In United States v. Espada, 10 CR 00985-1 (EDNY, Sept. 2, 2015), Judge Frederic Block explored competing claims to the pension benefits of convicted former state senator Pedro Espada, in the context of the Government’s effort to forfeit the pension. The Government sought forfeiture of the pension as “substitute assets,” that is, assets not connected to the offense for which Espada was convicted. In order to forfeit substitute assets the Government must show that, in essence, offense assets are not available for forfeiture, and once that showing is made, the court “is required to enter a preliminary order forfeiting the substitute property without regard to any third-party interests in the property.” Slip op. 7, 9. Following Judge Block’s entry of a preliminary order of forfeiture, Espada’s wife filed a petition claiming an interest in the pension as his beneficiary. Under the forfeiture statutes, title to offense assets vests in the United States upon commission of the crime, a principle known as the “relation back” provision. Slip op. 8. The relation back provision, however, “does not specify when the government acquires an interest in substitute property.” Id. (emphasis in original). Thus, the Court had to decide whose interest in the pension vested first, the Government’s or Mrs. Espada’s.

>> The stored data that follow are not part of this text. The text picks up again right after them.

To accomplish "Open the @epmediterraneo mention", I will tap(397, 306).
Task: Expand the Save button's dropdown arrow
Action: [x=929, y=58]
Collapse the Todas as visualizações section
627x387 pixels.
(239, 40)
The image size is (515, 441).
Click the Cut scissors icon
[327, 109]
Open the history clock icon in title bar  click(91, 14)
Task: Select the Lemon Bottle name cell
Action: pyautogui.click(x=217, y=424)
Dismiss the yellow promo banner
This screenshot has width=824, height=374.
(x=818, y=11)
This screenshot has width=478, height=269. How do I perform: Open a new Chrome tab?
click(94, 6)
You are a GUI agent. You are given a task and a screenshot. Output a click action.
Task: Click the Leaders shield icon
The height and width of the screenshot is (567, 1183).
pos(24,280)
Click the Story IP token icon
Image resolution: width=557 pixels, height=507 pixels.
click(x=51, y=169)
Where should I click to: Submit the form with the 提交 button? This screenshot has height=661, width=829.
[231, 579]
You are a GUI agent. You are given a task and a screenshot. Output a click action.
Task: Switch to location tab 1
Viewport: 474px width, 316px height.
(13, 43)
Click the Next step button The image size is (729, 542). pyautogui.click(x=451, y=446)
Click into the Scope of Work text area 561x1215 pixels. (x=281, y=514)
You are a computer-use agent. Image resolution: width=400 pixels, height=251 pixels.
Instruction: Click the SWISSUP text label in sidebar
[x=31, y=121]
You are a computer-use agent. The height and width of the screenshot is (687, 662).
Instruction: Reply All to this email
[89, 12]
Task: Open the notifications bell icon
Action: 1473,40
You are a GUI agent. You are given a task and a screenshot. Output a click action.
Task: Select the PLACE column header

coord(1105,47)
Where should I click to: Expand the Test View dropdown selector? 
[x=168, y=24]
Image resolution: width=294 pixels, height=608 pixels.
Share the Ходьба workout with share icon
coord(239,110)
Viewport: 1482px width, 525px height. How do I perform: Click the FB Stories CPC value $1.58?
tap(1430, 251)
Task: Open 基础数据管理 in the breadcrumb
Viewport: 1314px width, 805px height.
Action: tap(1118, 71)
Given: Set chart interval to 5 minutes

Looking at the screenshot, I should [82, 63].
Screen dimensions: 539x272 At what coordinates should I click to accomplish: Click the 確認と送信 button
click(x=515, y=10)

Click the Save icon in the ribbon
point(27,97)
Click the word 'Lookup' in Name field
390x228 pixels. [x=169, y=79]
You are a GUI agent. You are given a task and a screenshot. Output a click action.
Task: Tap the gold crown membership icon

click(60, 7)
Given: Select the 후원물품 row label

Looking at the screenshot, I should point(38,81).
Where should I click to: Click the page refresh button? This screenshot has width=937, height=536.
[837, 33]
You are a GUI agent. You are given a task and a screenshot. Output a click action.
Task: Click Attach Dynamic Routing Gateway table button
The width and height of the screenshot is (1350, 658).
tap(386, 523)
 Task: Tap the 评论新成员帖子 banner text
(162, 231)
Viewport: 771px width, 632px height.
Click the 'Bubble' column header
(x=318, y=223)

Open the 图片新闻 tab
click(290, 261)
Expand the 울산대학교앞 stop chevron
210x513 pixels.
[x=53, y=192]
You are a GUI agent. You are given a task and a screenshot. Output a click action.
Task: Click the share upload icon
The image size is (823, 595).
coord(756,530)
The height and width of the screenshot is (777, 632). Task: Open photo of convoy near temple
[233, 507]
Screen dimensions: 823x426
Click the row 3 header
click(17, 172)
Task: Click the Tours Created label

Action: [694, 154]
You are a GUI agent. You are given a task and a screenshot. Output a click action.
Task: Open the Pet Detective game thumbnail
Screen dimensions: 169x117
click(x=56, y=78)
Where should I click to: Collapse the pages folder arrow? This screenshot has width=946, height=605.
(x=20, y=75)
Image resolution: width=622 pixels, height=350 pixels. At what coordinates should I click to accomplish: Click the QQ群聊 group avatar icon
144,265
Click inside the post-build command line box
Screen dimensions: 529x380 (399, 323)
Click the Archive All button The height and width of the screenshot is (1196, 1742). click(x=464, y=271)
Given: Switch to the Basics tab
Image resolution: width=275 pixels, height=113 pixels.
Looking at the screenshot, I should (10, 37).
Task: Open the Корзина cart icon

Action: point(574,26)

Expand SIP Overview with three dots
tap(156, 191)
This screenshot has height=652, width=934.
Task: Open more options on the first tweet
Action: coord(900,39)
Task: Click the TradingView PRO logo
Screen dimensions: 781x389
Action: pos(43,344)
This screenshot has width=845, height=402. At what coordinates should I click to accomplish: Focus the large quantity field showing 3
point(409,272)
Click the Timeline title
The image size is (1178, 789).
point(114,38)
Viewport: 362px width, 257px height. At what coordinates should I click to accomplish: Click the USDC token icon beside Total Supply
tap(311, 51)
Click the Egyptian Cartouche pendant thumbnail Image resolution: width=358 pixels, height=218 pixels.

The Court concluded that under state law, Mrs. Espada’s interest vested when her beneficiary’s interest became irrevocable in January 2011. Slip op. 11. Determining when the Government’s interest vested, however, was “a question of some complexity,” since the relation back provision does not say “when the government’s interest in substitute property vests and the Second Circuit has yet to address this precise question.” Slip op. 13. The Court drew on case law surrounding pre-trial restraints of substitute assets under the forfeiture statutes, the majority of which holds that the pre-trial restraints available for use against offense property cannot be applied to substitute assets. Slip op. 14-18. The Second Circuit so held in construing the forfeiture provisions of the RICO statute—which “are identical in all material respects to those of the criminal forfeiture statute,” Slip op. 16—in United States v. Gotti, 155 F.3d 144 (2d Cir. 1998). Slip op. 17.
Based on the text of the forfeiture statute and the case law, Judge Block concluded that the Government cannot acquire an interest in substitute property until it has demonstrated that it cannot obtain offense property for forfeiture. Accordingly, the Government’s interest in Espada’s pension vested only on January 23, 2014, “when the Court entered a preliminary order forfeiting his pension as substitute property.” Slip op. 22. Since Mrs. Espada’s interest vested first, the Court granted summary judgment in Mrs. Espada’s favor, stating that it would issue an amended forfeiture order reflecting her interest in the pension. Slip op. 23.